Farmer heterogeneity and differential livelihood impacts of oil palm expansion among smallholders in Sumatra, Indonesia
Vijesh Krishna,
Michael Euler,
Hermanto Siregar,
Zakky Fathoni and
Matin Qaim
No 13, EFForTS Discussion Paper Series from University of Goettingen, Collaborative Research Centre 990 "EFForTS, Ecological and Socioeconomic Functions of Tropical Lowland Rainforest Transformation Systems (Sumatra, Indonesia)"
Abstract:
The study examines the heterogeneous livelihood impacts of oil palm expansion among smallholder farmers in Jambi Province, Sumatra.
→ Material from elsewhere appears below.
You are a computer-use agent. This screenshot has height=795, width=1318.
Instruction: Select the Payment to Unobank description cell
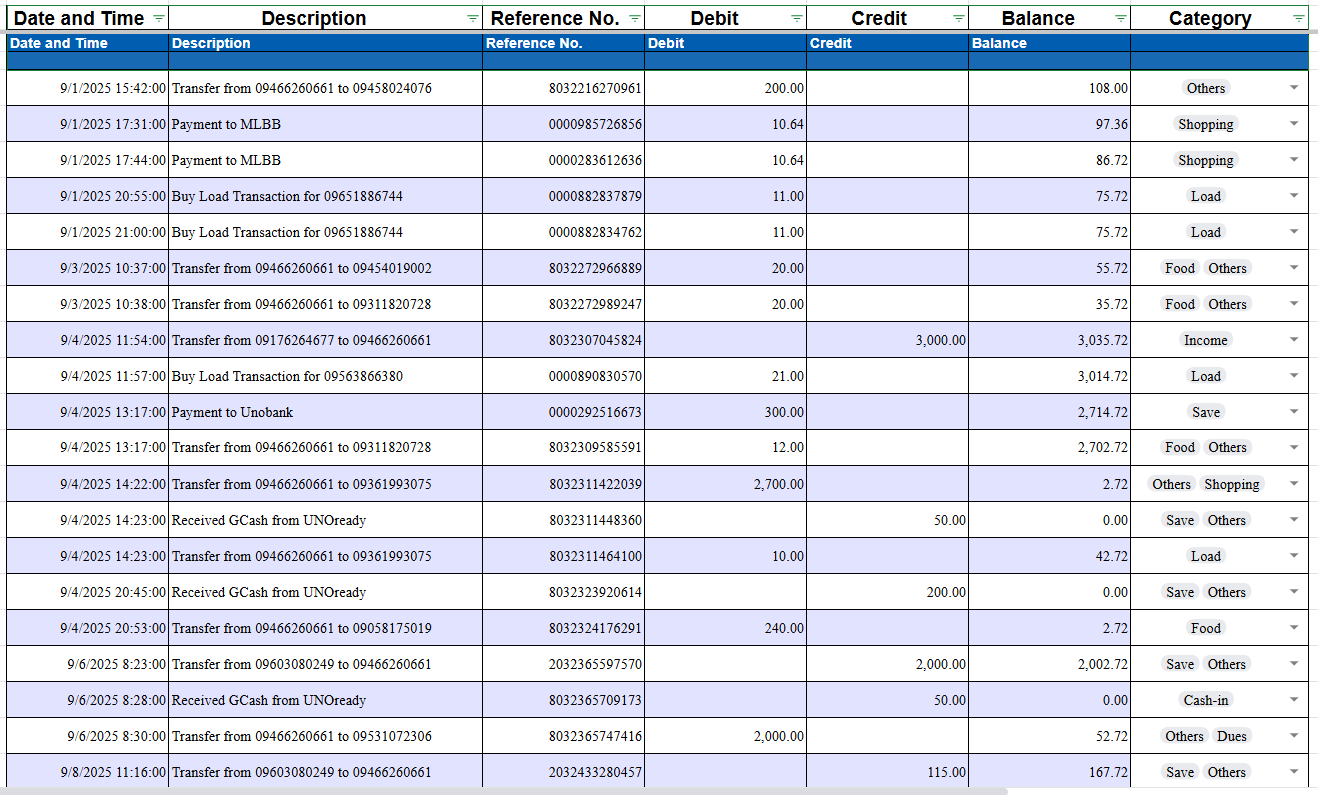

Per-capita annual consumption expenditure (PACE) is chosen as a quantitative measure of livelihood status of farm-households. Its determinants are estimated using standard treatment-effect and endogenous switching regression models. After controlling for self-selection bias, adopters of oil palm are found increasing their PACE significantly in comparison to the counterfactual. On the other hand, most of the non-adopters are better-off without oil palm, presenting a strong case of comparative advantage. Differential consumption impacts of observed variables are evident across adoption and non-adoption regimes. In general, farm-households with higher opportunity cost of family labour benefit disproportionately more with oil palm adoption.
Keywords: adoption; agricultural development; endogenous switching; impact; Indonesia; farmer welfare (search for similar items in EconPapers)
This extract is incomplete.